Dining in again

Authorities issue guidelines for restaurants

By Jason Evans

Staff Reporter

STATE — As restaurants reopen their dining rooms, state authorities have issued guidelines intended to keep customers and employees safe and prevent the further spread of COVID-19.

Last week, Gov. Henry McMaster announced that restaurants throughout the state would be allowed to reopen for limited dine-in services beginning on Monday. His announcement followed two weeks of meetings by accelerateSC, the group tasked with developing a coordinated economic revitalization plan.

McMaster announced Monday that some close contact businesses such as barbershops and gyms will be able to reopen next week.

“As we gradually and methodically lift restrictions aimed at combating the coronavirus, it is incumbent upon South Carolinians to follow the guidance and recommendations provided by our public health experts to keep themselves and their loved ones safe,” McMaster said Friday. “This virus still presents a serious threat to South Carolinians, but I have faith in the people of our state and their ability to act responsibly and in the best interest of the communities they live in.”

Both the S.C. Department of Health and Environmental Control and the South Carolina Restaurant and Lodging Association gave input to accelerateSC regarding the guidelines, issued by McMaster as part of his announcement.

The SCRLA’s eight-page guidelines document is available on the Newsroom section of

The guidelines are divided into different focuses, including restaurant dining rooms, food safety, employee safety and customer safety.

“Prior to reopening, it is critical that every restaurant intending to reopen evaluate their inventory, review their food safety certification and procedure to ensure they can open in compliance with S.C. food safety regulations, and do a deep re-clean and sanitize the entire restaurant facility using the CDC-recommended guidelines during COVID-19,” the document said.

Restaurants should only allow 50 percent of posted occupancy inside, as determined by fire marshals, the guidelines said. No more than eight customers should be seated at a table.

“Do not allow groups of people to order drinks and stand around to consume. Customers should be seated to ensure proper distancing and the safety of all guests,” the guidelines said.

Tables should be spaced six to eight feet apart, to keep diners at least six feet apart from other tables. If that’s not possible, seat tables in rotation or block seats.

“Provide hand sanitizers at all entry doors — touchless is preferred if availability permits,” the document said. “At your main entrance, provide a cleaning station with alcohol-based hand sanitizer, tissues and a trash can for visitors.”

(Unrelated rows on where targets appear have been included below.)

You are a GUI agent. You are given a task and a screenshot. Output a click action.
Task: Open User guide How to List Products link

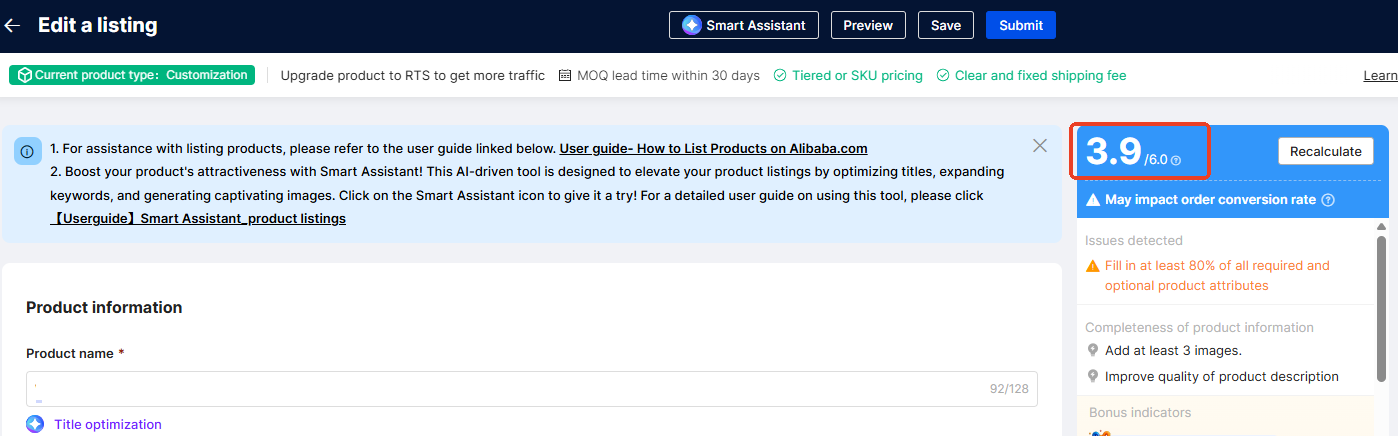click(713, 149)
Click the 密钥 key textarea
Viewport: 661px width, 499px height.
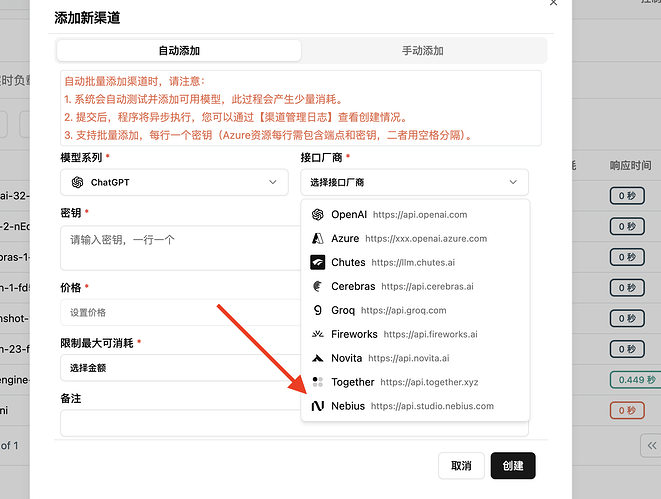point(174,247)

Use sanitizing solutions to clean tables, chairs, check presenters and condiment fixtures after each seating. Use paper menus or sanitize menus after each use.

Condiments such as salt, pepper, ketchup, etc. should be removed from tables and provided to diners upon request.

Utensils should be placed on tables only after patrons are seated and should be disposable, single-use utensils if possible.

“During routine business hours, frequently and thoroughly clean and disinfect all frequently touched objects within the dining and customer areas (doorknobs, cabinet handles, handrails, light switches, kitchen counters, dining room tables),” the guidelines said.

The entire facility should be deep cleaned and disinfected at leave five times per week, during non-operational hours.

Food safety guidelines include having staff wear disposable gloves when cleaning and disinfecting surfaces, discard those gloves when cleaning and disinfecting is completed and properly wash their hands immediately after removing the gloves.

Restaurants should also thoroughly disinfect every table, chair/booth, utensil, glass, and surface the guest has contacted, and sanitizer or other disinfectants should be readily available to all employees and guests.

For buffet and self-service stations, staff should dispense food cafeteria-style, or those areas/stations should be discontinued to prevent physical contamination and customers reusing service utensils.

Employee safety focus recommendations include having physical barriers such as Plexiglas between employees and customer when possible for counter service ordering, food pick up areas and host stands.

Staff members should have their temperature taken before their shift. Any staff member who indicate COVID symptoms, have been diagnosed with COVID-19 or have been in contact with someone diagnosed should immediately be excluded from their shifts.

All employees handling food should wear gloves.

Employees should be allowed to wear gloves and masks if they wish to, even those in front-of-the-house positions and in restaurant environments when a six-foot social distancing area in the kitchen and/or front counter area would be difficult to maintain.

Customer safety focus recommendations include discontinuing services allowing customers to fill or refill their own beverage cups, such as coffee cups or growlers.

“Plan ahead of time for a circumstance in which you’ll need to expedite a guest’s exit from your restaurant,” the guidelines said. “Be prepared to put guests in touch with medical resources.”